*DIRECTIVE:* Copy the items below, from the line with "You are a GUI" up to and including the line with "(x=721, y=348)", and omit the pictures from your copy.
───── RECORDS SUPPLIED ─────
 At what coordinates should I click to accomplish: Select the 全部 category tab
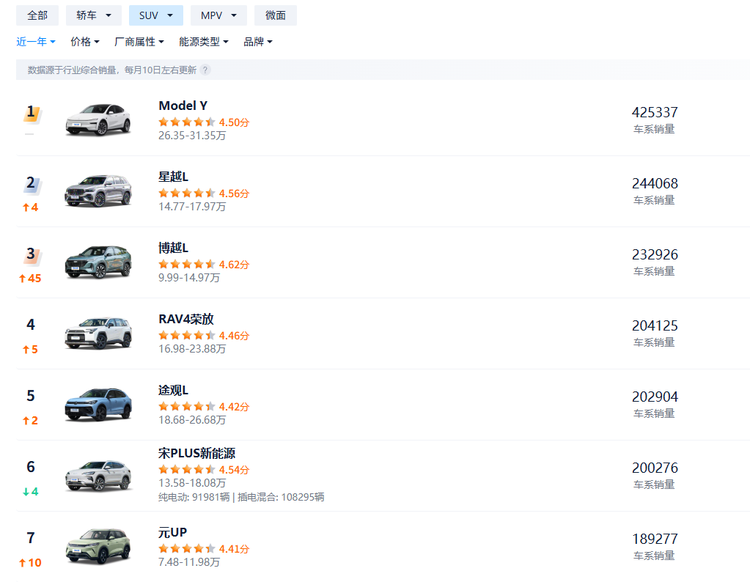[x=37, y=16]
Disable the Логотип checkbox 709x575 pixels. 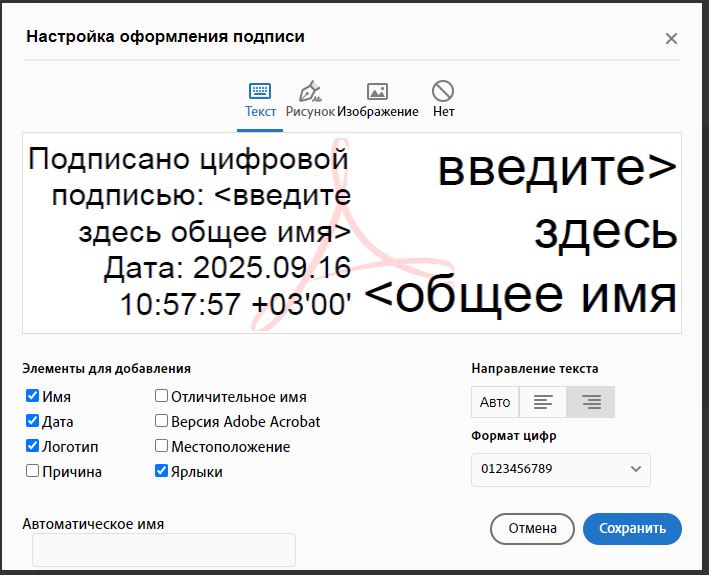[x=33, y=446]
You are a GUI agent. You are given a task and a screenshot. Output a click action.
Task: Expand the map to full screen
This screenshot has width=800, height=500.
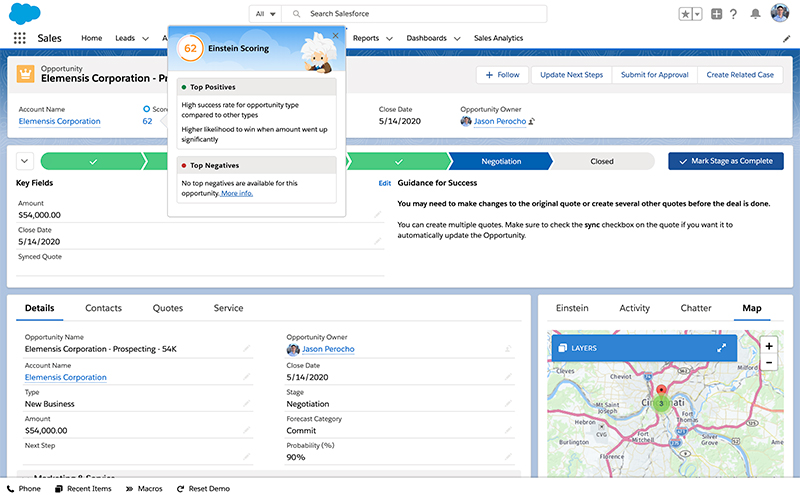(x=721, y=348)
─────
───── RECORDS SUPPLIED ─────
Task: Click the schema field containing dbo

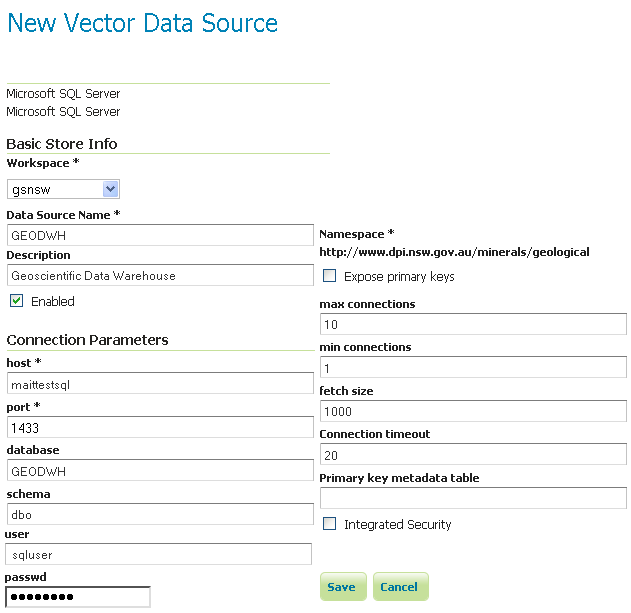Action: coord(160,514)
─────
*SOLUTION FOR THIS PROBLEM:*
You are a GUI agent. You are given a task and a screenshot. Output a click action.
Task: Expand the map to full screen
This screenshot has width=800, height=500.
(x=721, y=348)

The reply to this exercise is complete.